--- START ---

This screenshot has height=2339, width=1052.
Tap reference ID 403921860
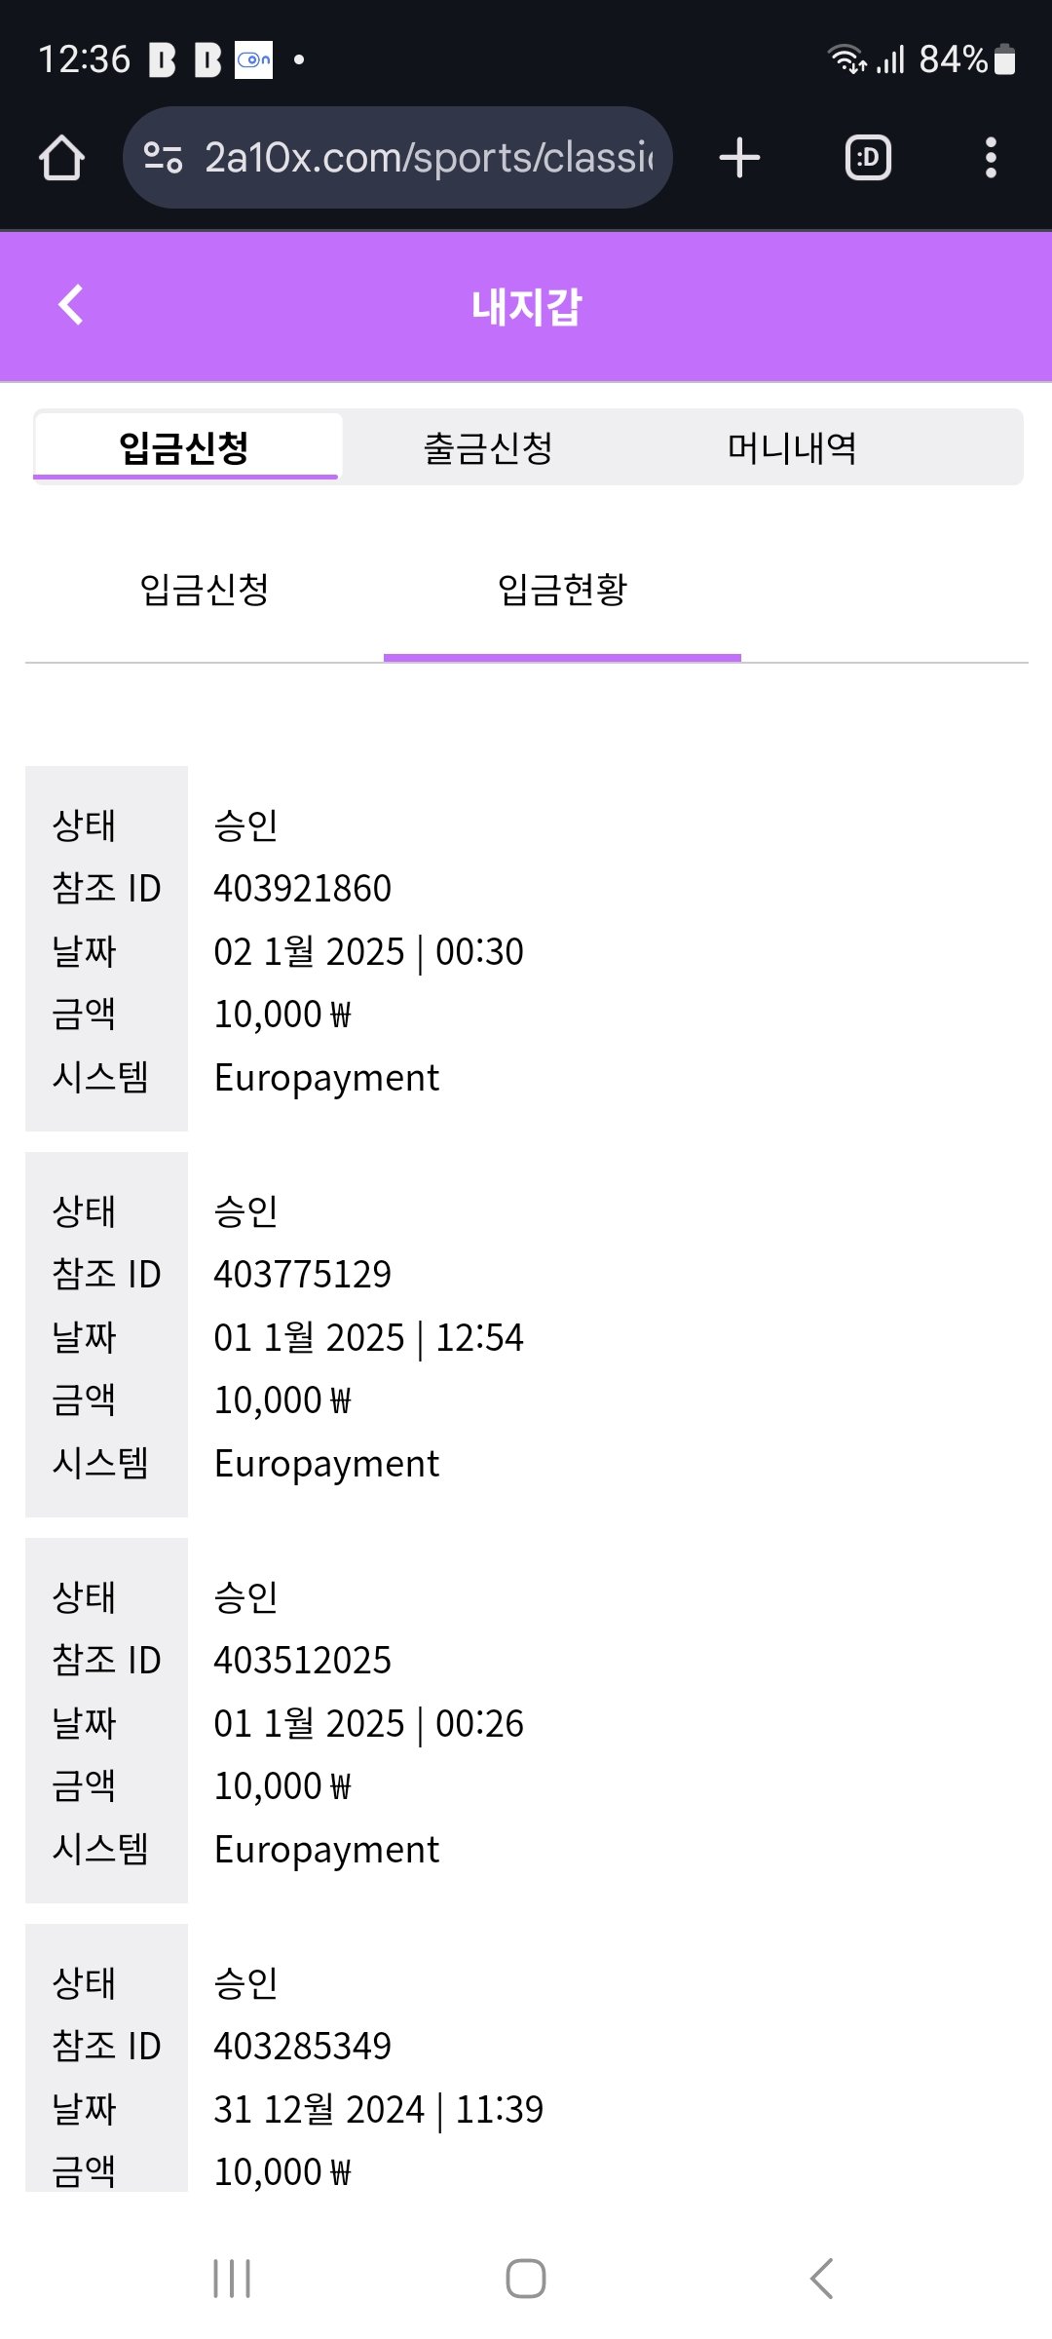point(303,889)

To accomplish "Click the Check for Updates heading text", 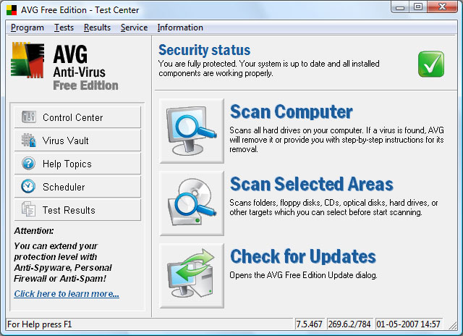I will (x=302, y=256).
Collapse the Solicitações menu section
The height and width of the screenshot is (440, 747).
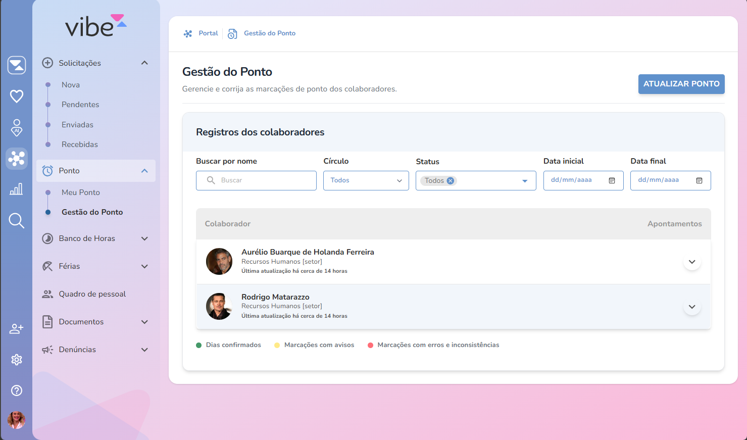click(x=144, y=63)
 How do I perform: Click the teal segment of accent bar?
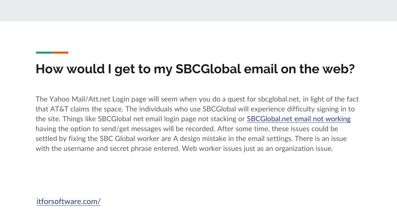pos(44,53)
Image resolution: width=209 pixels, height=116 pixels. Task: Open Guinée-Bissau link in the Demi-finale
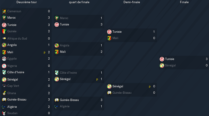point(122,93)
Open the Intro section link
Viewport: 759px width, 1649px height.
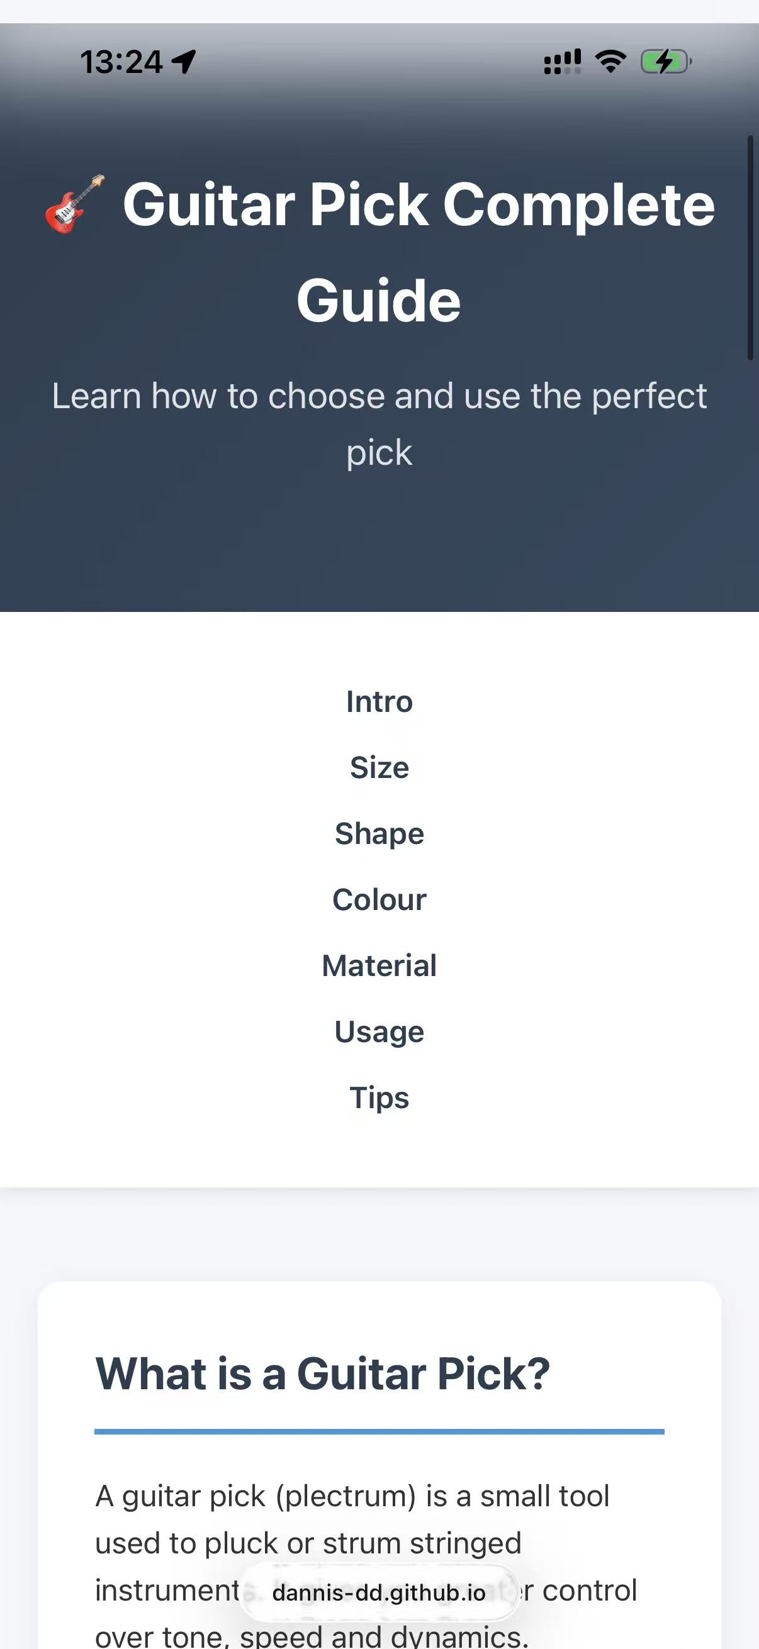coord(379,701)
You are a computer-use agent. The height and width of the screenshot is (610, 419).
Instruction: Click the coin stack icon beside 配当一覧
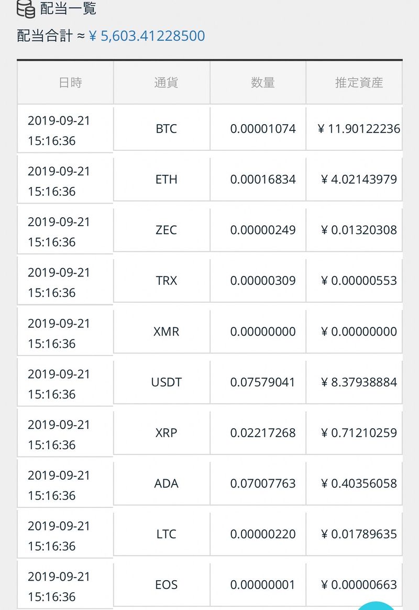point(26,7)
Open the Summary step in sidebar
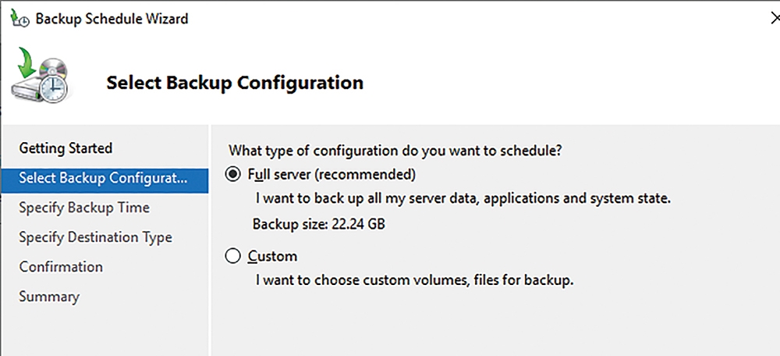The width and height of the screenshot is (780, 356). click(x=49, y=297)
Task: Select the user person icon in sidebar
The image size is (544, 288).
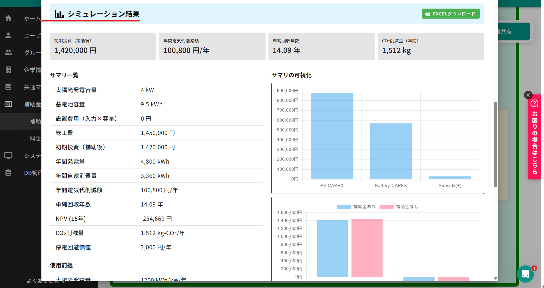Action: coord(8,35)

--- END ---

__The problem__:
Gather all lines from the listing above in which "section" occurs.

__Reply to the exercise__:
Collapse the Solicitações menu section
Open the Intro section link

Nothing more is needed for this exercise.